According to the Southern Poverty Law Center (SPLC), Gaffney went "off the rails" sometime after being forced out at the Pentagon. The SPLC has described him as a formerly "respectable Washington insider" who has become "gripped by paranoid fantasies." According to the SPLC, Gaffney's beliefs stem from the discredited 1991 testimony of a lone Muslim Brotherhood member that he has come to believe is a "smoking gun, a mission statement pointing to a massive Islamist conspiracy under our noses."
David Keene of the American Conservative Union has contended that Gaffney "has become personally and tiresomely obsessed with his weird belief that anyone who doesn't agree with him on everything all the time or treat him with the respect and deference he believes is his due, must be either ignorant of the dangers we face or, in extreme case, dupes of the nation's enemies."
Gaffney has been characterized as a conspiracy theorist by Reason Magazine, Georgetown University's Bridge Initiative, Steve Benen, and Slate Magazine.
Among the conspiracy theories Gaffney has promoted include:
- The belief that the logo of the U.S. Missile Defense Agency is a coded indicator of "official U.S. submission to Islam" because it “appears ominously to reflect a morphing of the Islamic crescent and star.”
- The belief that former Iraqi President Saddam Hussein was involved in the 1993 World Trade Center bombing and the Oklahoma City bombing.
- Accusations that Republican Party strategist Grover Norquist is a secret agent of the Muslim Brotherhood. According to Gaffney, Norquist had, as of 2014, "been working with the enemy for over a decade." (Responding to the accusation, the board of directors of the American Conservative Union unanimously condemned Gaffney’s charges as “reprehensible” and “unfounded.” The organization also banned Gaffney from its Conservative Political Action Conference.)

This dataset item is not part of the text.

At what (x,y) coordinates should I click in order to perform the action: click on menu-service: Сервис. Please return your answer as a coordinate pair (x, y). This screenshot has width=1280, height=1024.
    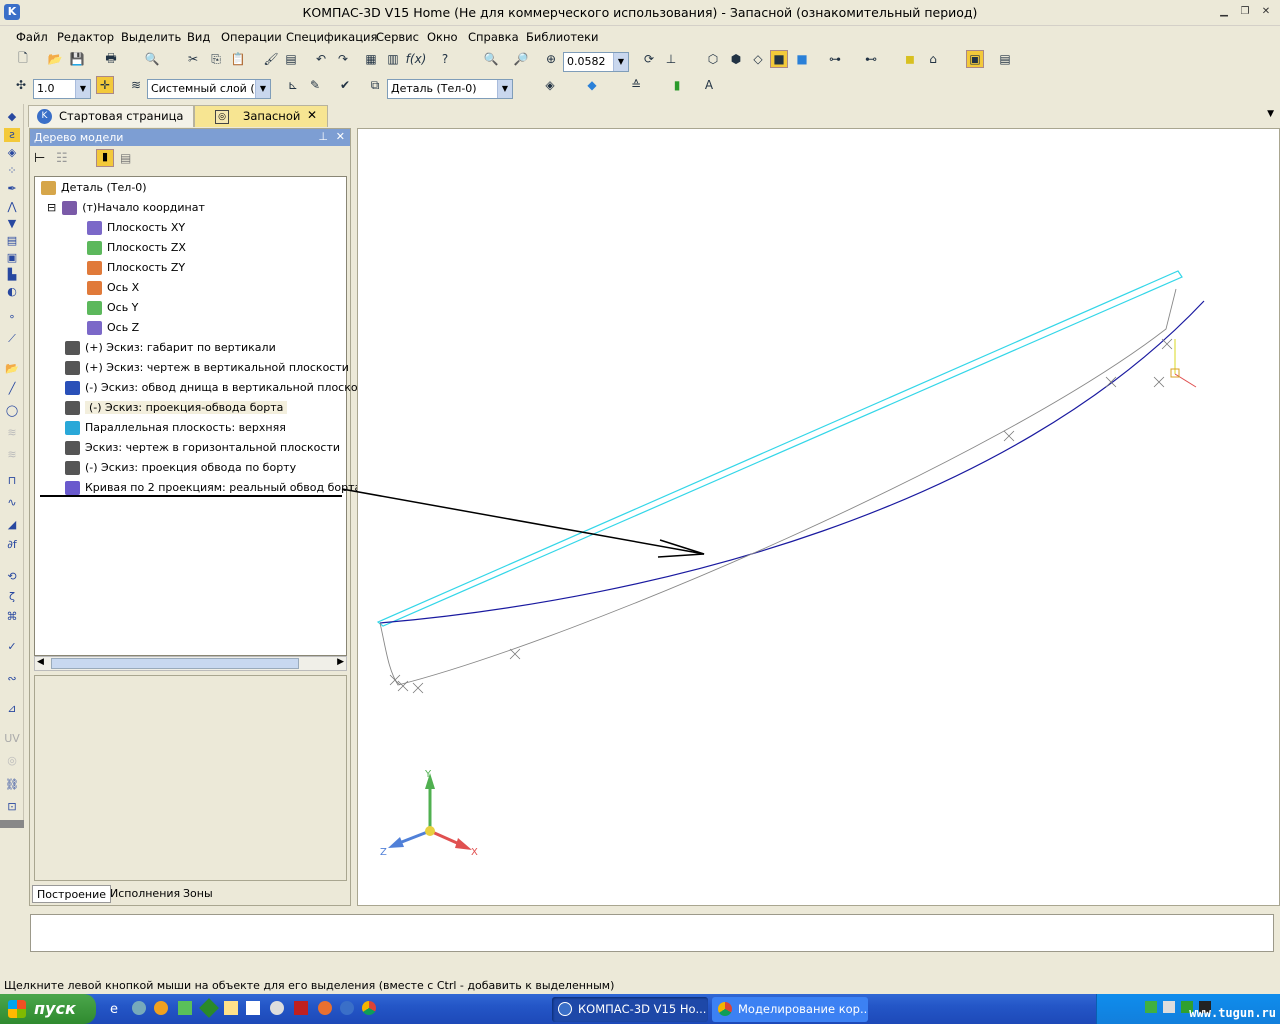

- Accusations that former Hilary Clinton aide Huma Abedin is a secret agent of the Muslim Brotherhood. (After the allegation was repeated by Michele Bachmann, U.S. senators John McCain, Scott Brown, and Marco Rubio joined in dismissing it, and Speaker of the United States House of Representatives John Boehner said "accusations like this being thrown around are pretty dangerous.")
- The belief that Barack Obama is not a "natural born citizen of the United States" (popularly known as the "birther conspiracy").